The pool, with its lush green sofas and umbrellas makes sun loungers immediately feel passé. The only compelling reason to leave the poolside sofa is for one of Potato Head Studios’ wellness sessions like their breathwork class, that begins in the library and moves to The Sanctuary wellness studio before conveniently finishing back where you started with an ice bath in front of the pool, right on the beachfront.
Good Times, Do Good
Throughout, you can’t help to have noticed that there’s an odd, speckled material everywhere – turned into coasters, lids, tissue boxes, soap dispensers, countertops and stools.
Then you find the source. Behind Potato Head Suites, beneath a womblike bamboo tunnel, in the Headstream Radio control room is a DJ booth with audio and video live-streaming equipment. It began as a showcase for local artists but now welcomes international DJs and artists passing through.

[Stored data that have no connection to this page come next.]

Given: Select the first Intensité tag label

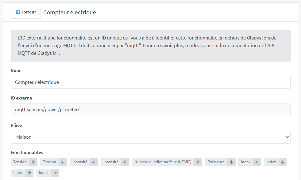Looking at the screenshot, I should point(80,162).
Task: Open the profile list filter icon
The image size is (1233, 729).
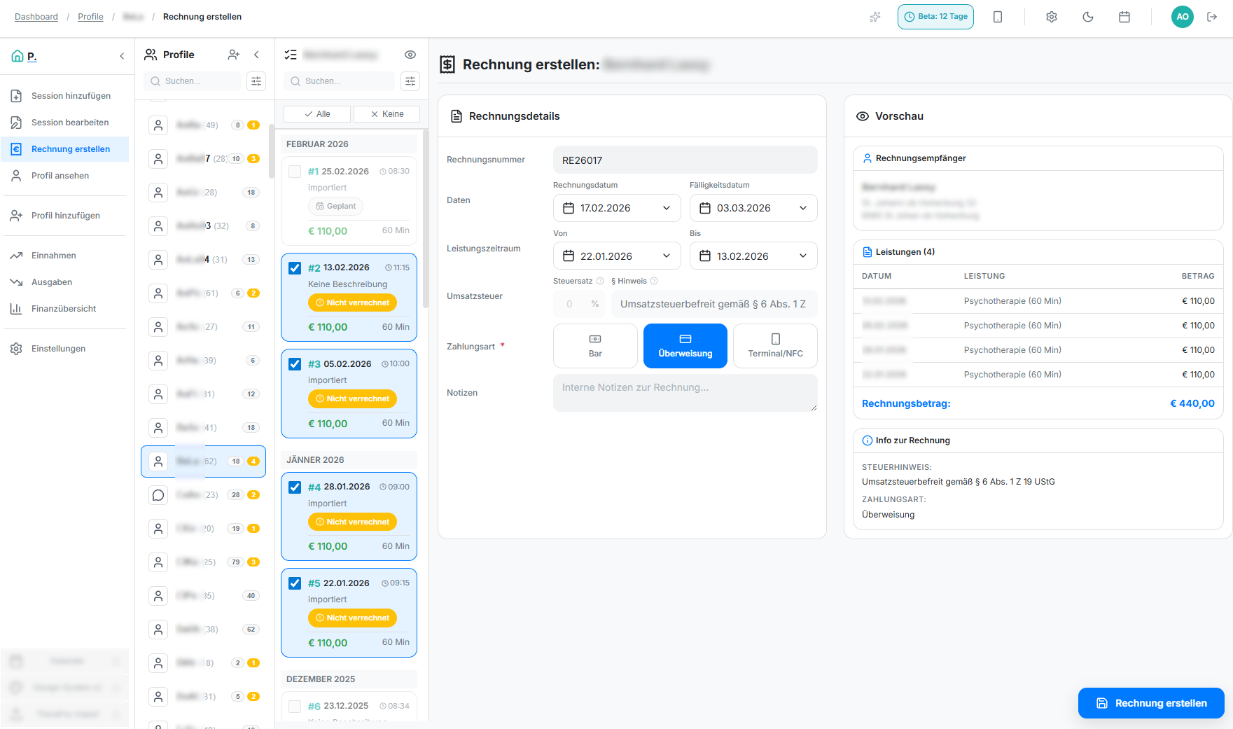Action: click(x=256, y=81)
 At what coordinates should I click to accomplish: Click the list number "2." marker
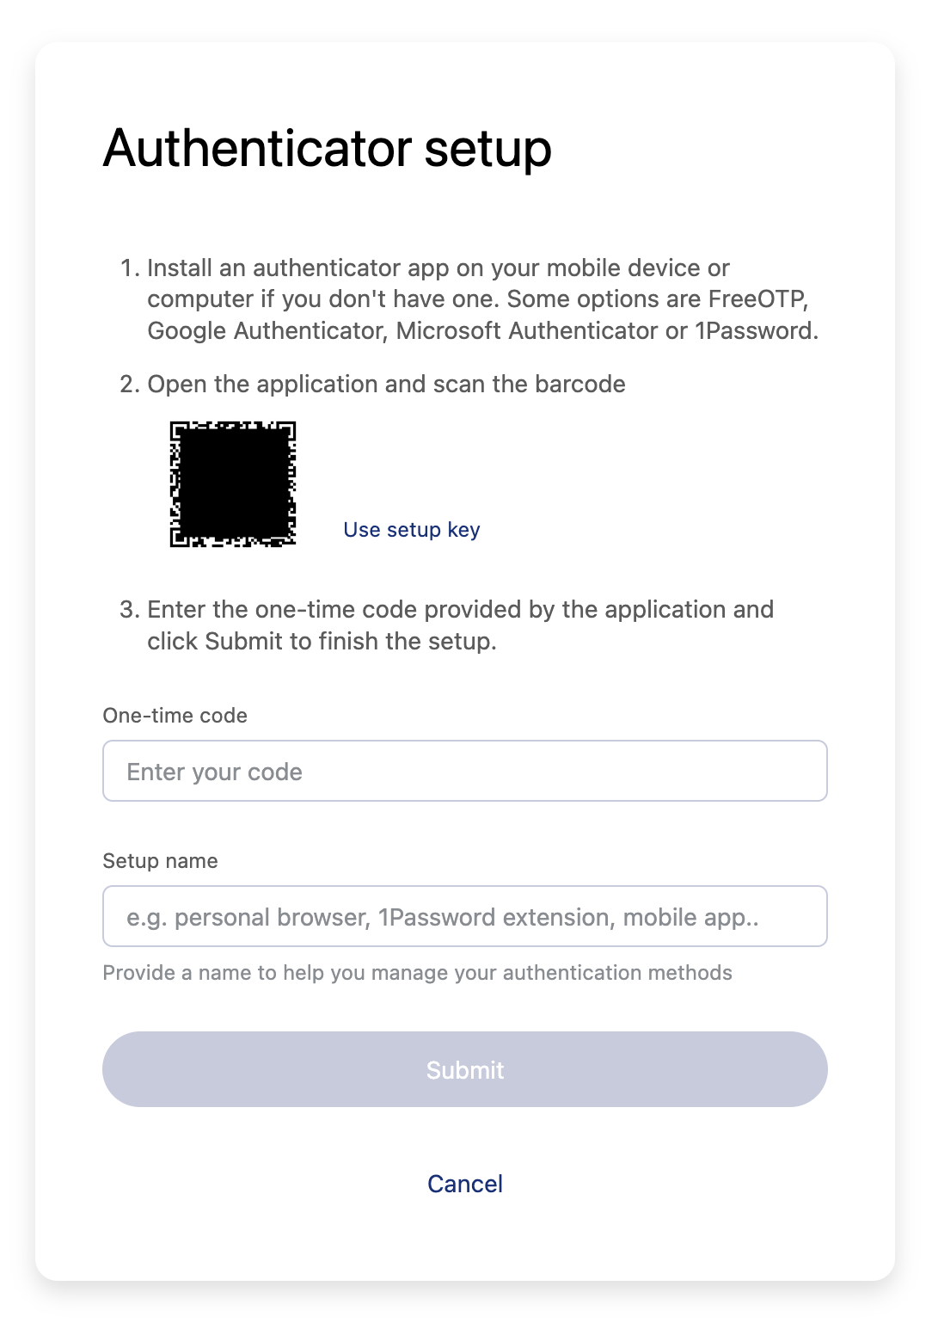point(130,384)
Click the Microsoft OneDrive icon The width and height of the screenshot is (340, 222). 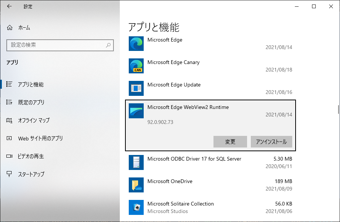(136, 185)
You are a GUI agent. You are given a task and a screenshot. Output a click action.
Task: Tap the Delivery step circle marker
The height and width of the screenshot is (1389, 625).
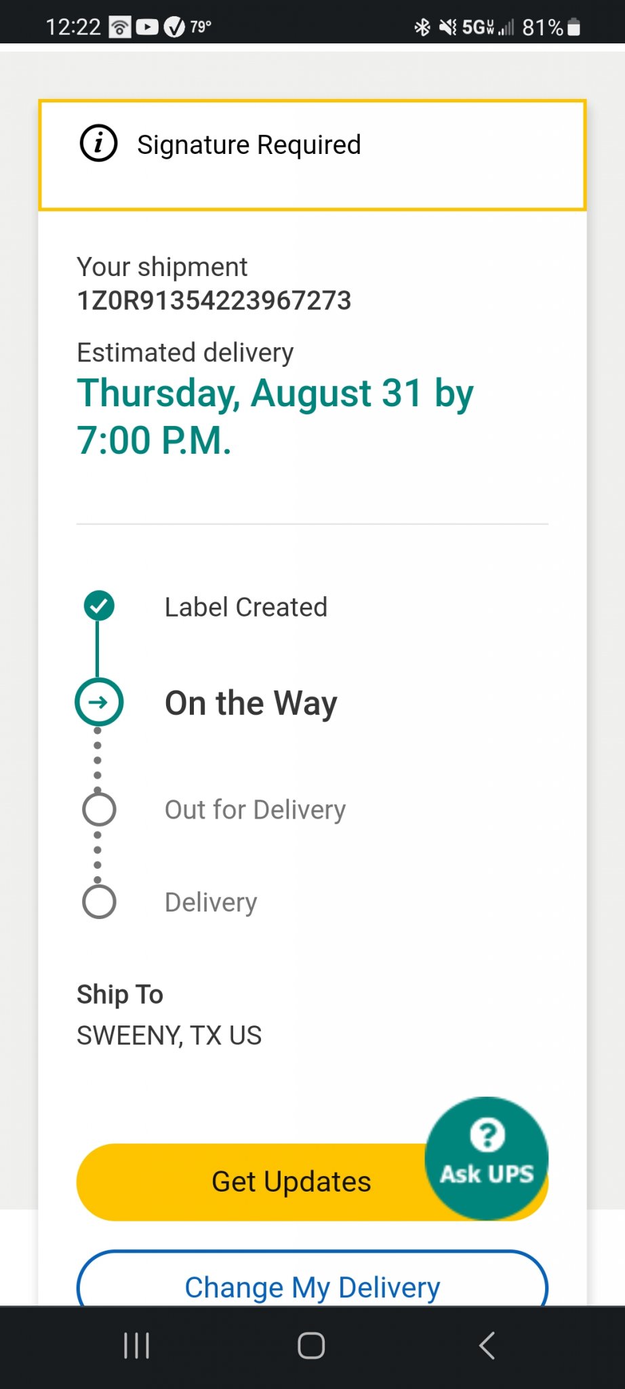coord(99,902)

And beside that, there’s industrial blue and yellow machines which are processing and pressing plastic waste from across Bali into panels of speckled material to give them a second life.
Right then, watching the DJ nodding her head contentedly in the booth, and the machinery whirring and churning out recycled plastic, Potato Head’s motto of ‘Good Times, Do Good’ comes gloriously to life. Potato Head was made out of love, after all.